* _Directive_
Render the listing below as a numbered list, skipping blank lines and leaving out the pictures.

•••

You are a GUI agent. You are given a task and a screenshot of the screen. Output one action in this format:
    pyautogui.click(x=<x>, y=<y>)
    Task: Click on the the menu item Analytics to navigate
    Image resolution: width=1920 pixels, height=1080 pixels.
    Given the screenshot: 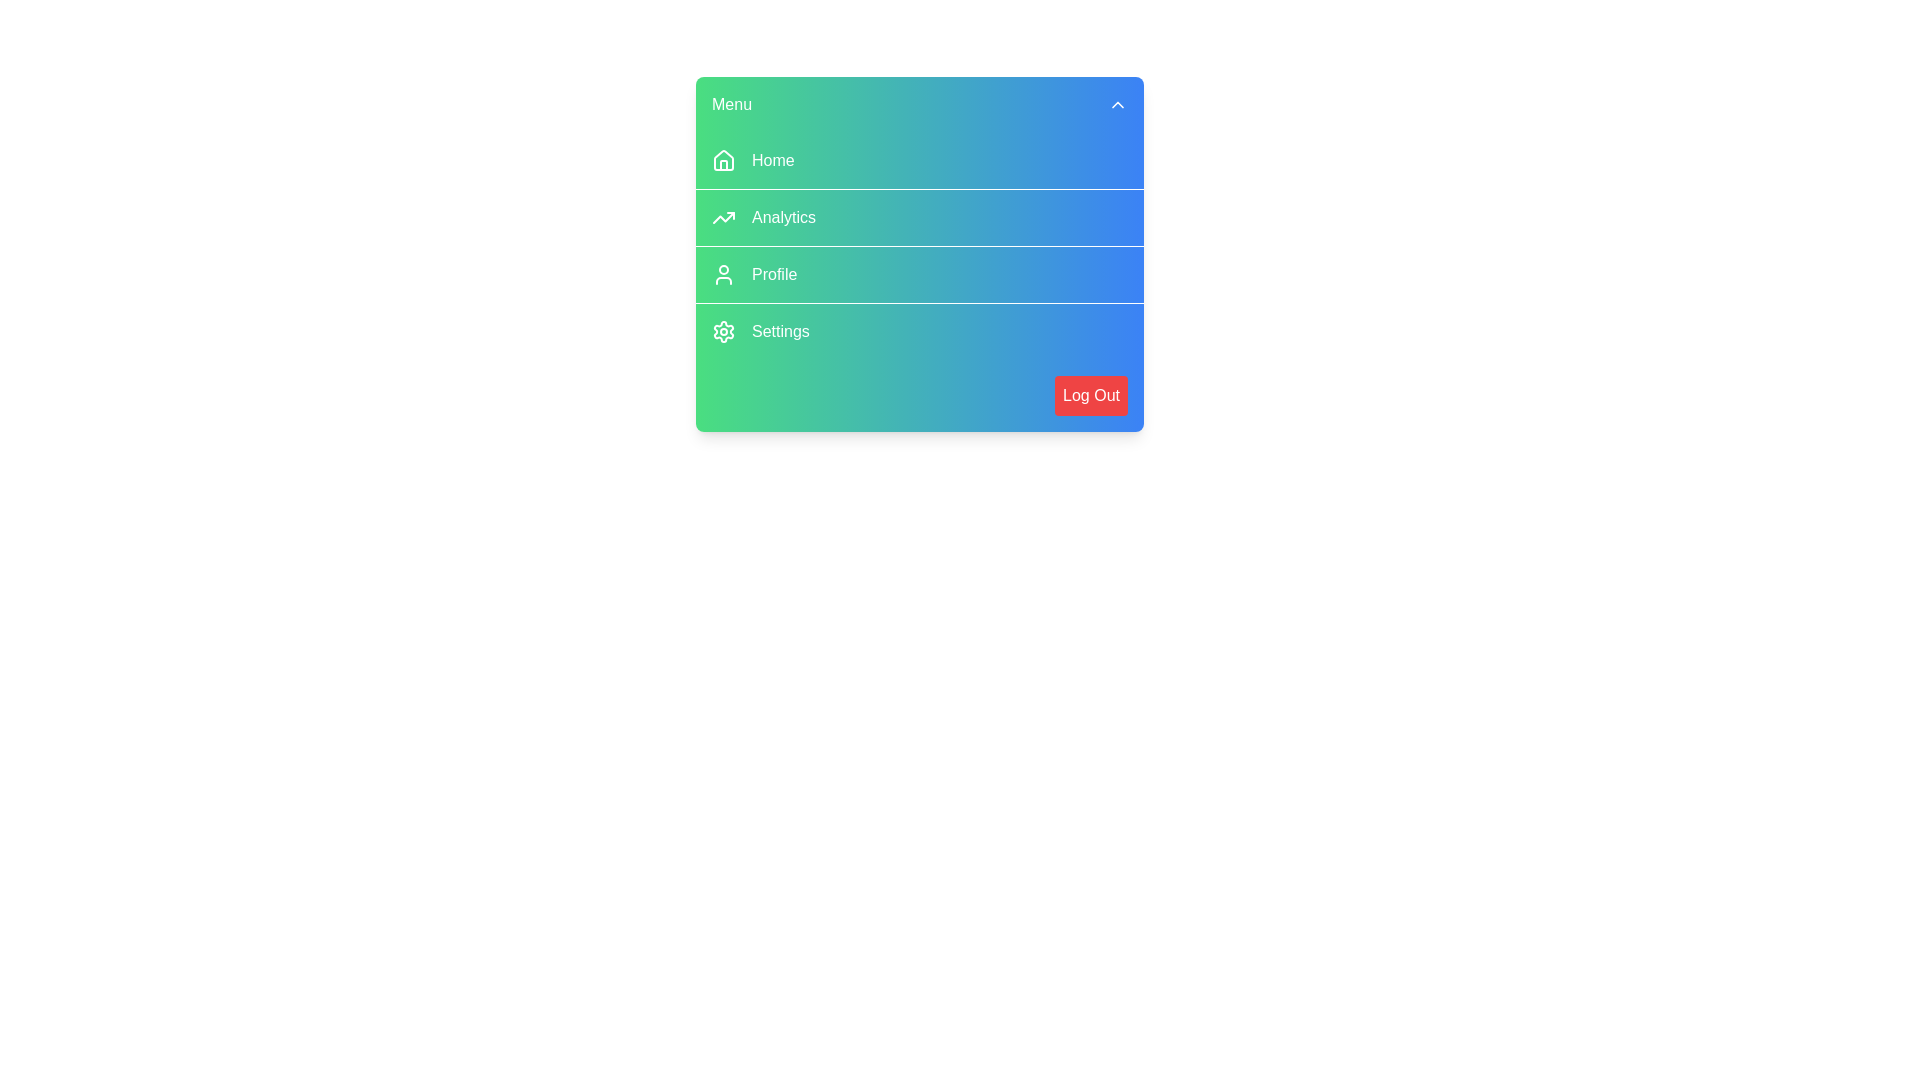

•••

* _Exercise output_
1. You are a GUI agent. You are given a task and a screenshot of the screen. Output one action in this format:
2.     pyautogui.click(x=<x>, y=<y>)
3.     Task: Click on the the menu item Analytics to navigate
4.     Image resolution: width=1920 pixels, height=1080 pixels.
5.     Given the screenshot: 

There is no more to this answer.